### Exercise passage
It can be concluded from Table 5 that the vegetable supply in Henan Province will still show a steady growth trend in the next three years, and it is expected to reach 6.35 million tons in 2023. The key factors affecting the vegetable supply in Henan Province are the number of rural employees, highway mileage, and pesticide application. Among them, the number of rural employees and road mileage has a positive impact on vegetable supply, while the application amount of pesticides has a negative impact on vegetable supply.

Vegetable production is a labor-intensive industry; the number of labor has a direct impact on vegetable production. With the development of social economy, agricultural machinery has greatly improved labor productivity, but in vegetable production, due to the limitations of vegetable types and terrain, agricultural machinery is difficult to get effective application and still needs a lot of labor for manual operation. Therefore, the impact of rural employment on vegetable supply is positive.

The modes of freight transportation include road transportation, railway transportation, waterway transportation, and air transportation. Due to the characteristics of short distance transportation of vegetables, highway transportation is widely used in vegetable transportation. Transportation infrastructure construction plays an important role in promoting vegetable transportation. Perfect traffic network can speed up the circulation of vegetables and expand the scale of vegetable market. Highway mileage is an important indicator of regional traffic infrastructure. Therefore, the impact of highway mileage on vegetable supply is positive.

The excessive pesticide residue in vegetables is an important task in the supervision of vegetable quality and safety. In the process of vegetable production, due to the frequent occurrence of diseases and insect pests, farmers have overdose in vegetable production in order to ensure vegetable yield. Due to the strict control of government departments, the supply of vegetable market has decreased significantly. In order to stabilize the normal supply of vegetable market, it is urgent to reduce the use of pesticides. Therefore, the effect of pesticide application on vegetable supply is negative.

### Exercise brief
List every mode of freight transportation named in the passage on vegetable supply in Henan Province.

### Data under study

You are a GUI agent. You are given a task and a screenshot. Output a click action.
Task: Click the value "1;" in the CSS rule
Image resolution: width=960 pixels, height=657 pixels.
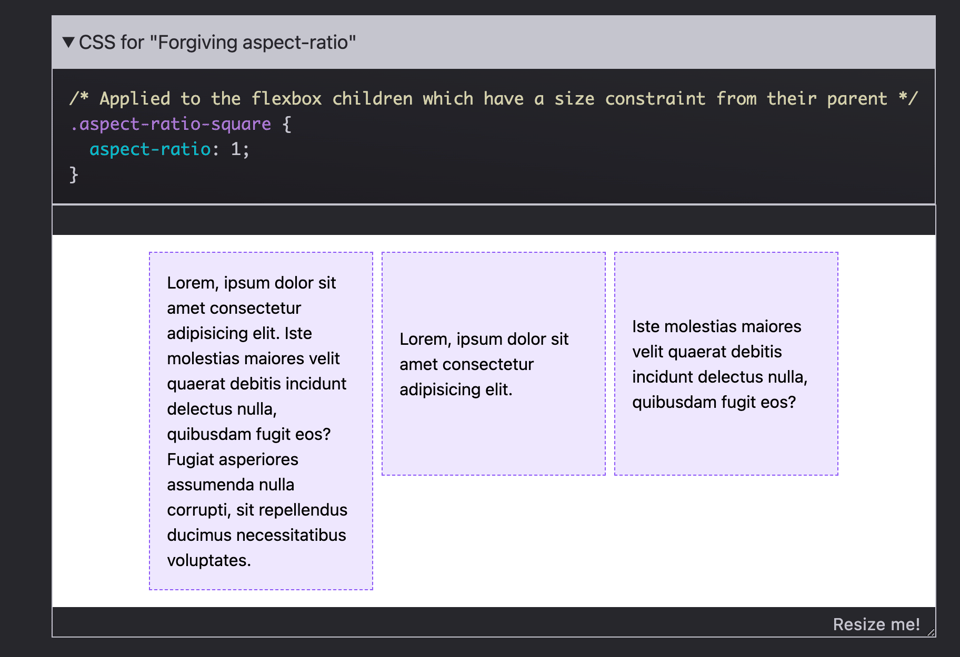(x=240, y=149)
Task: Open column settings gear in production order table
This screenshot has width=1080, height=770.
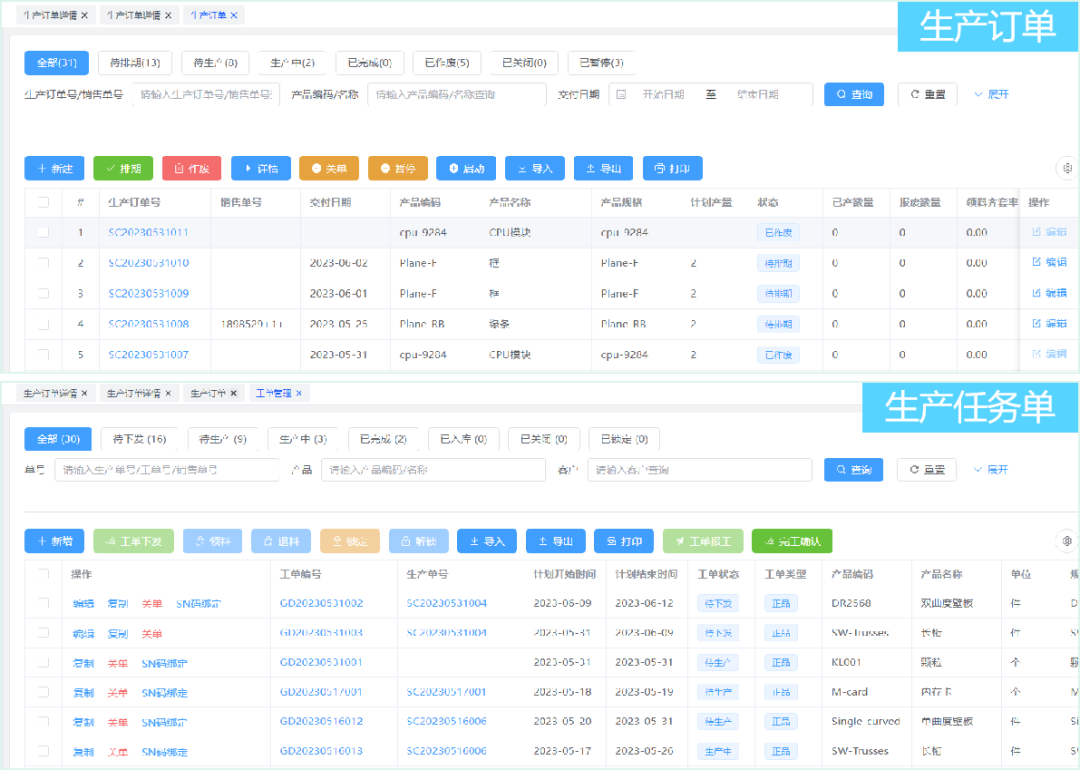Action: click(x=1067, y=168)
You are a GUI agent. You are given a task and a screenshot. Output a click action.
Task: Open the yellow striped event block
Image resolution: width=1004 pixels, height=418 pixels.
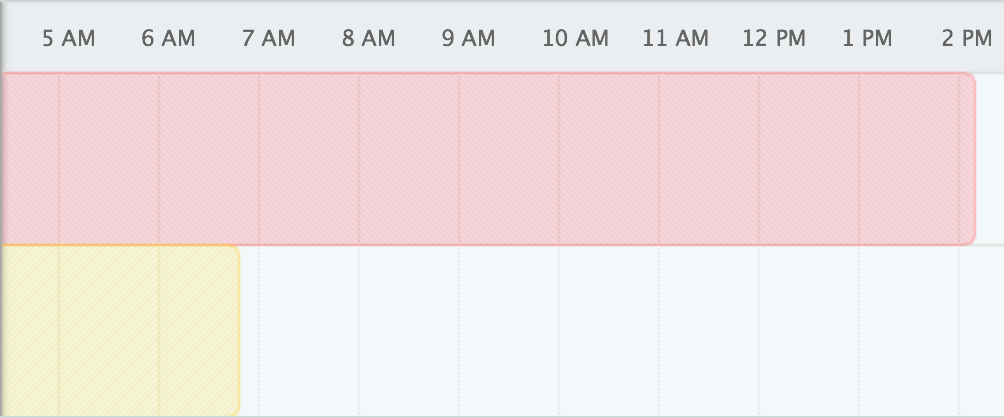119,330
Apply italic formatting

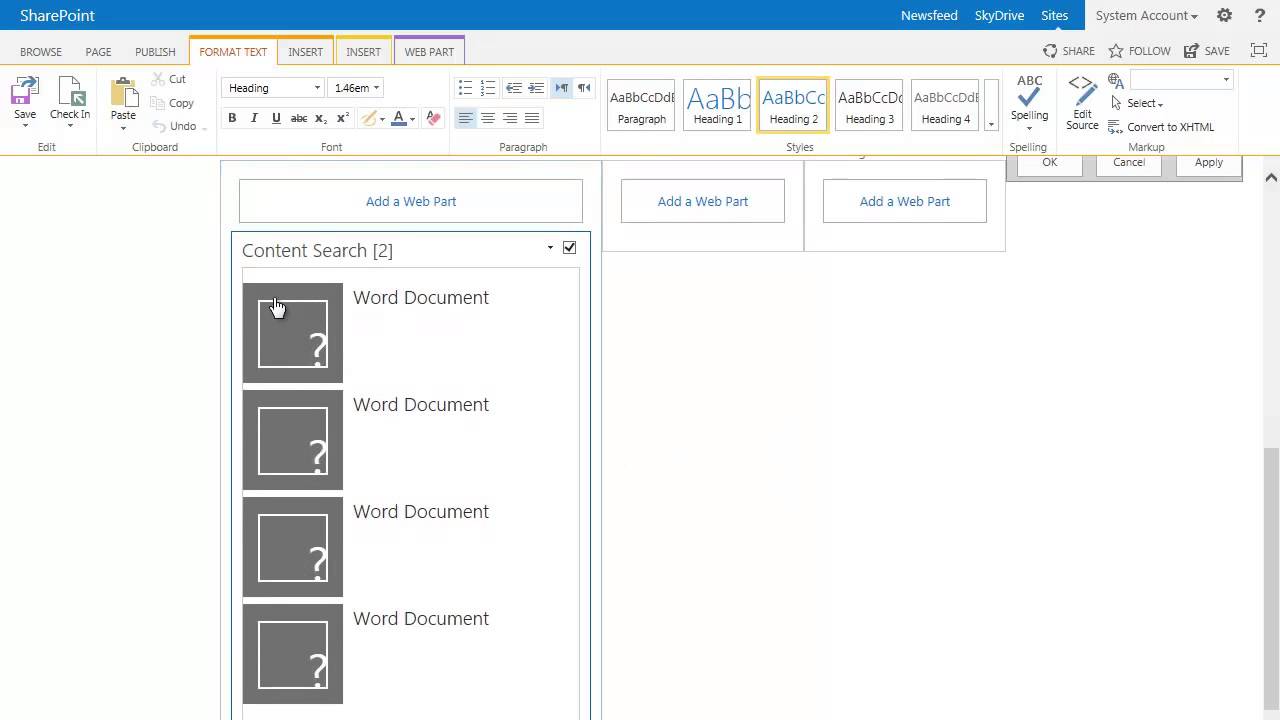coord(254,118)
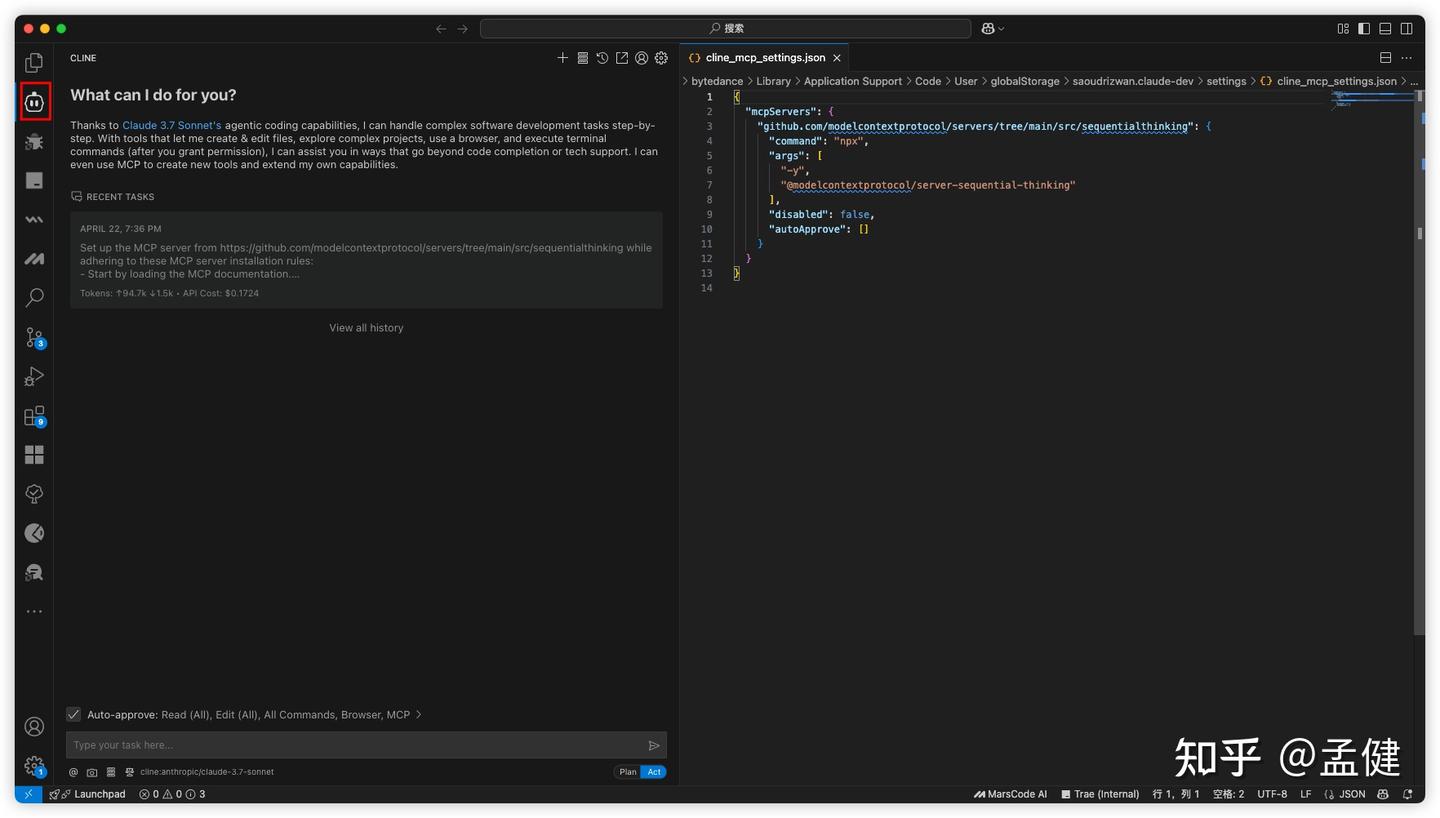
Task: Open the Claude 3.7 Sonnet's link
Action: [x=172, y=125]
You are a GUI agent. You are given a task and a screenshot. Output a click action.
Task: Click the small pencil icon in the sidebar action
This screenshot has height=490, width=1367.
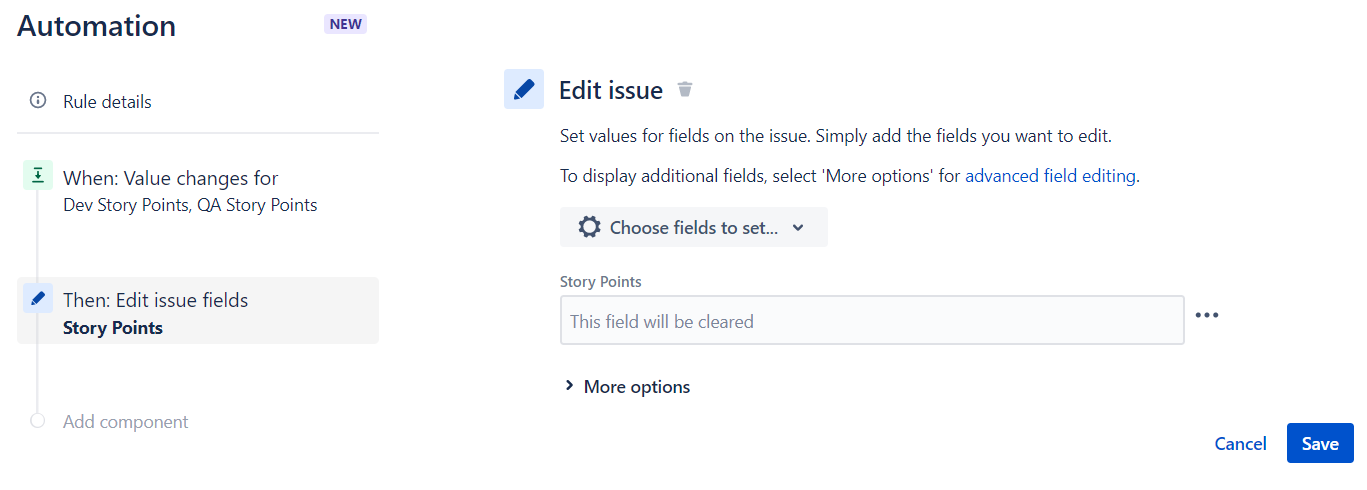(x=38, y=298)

### Task result
Road transportation, railway transportation, waterway transportation, and air transportation.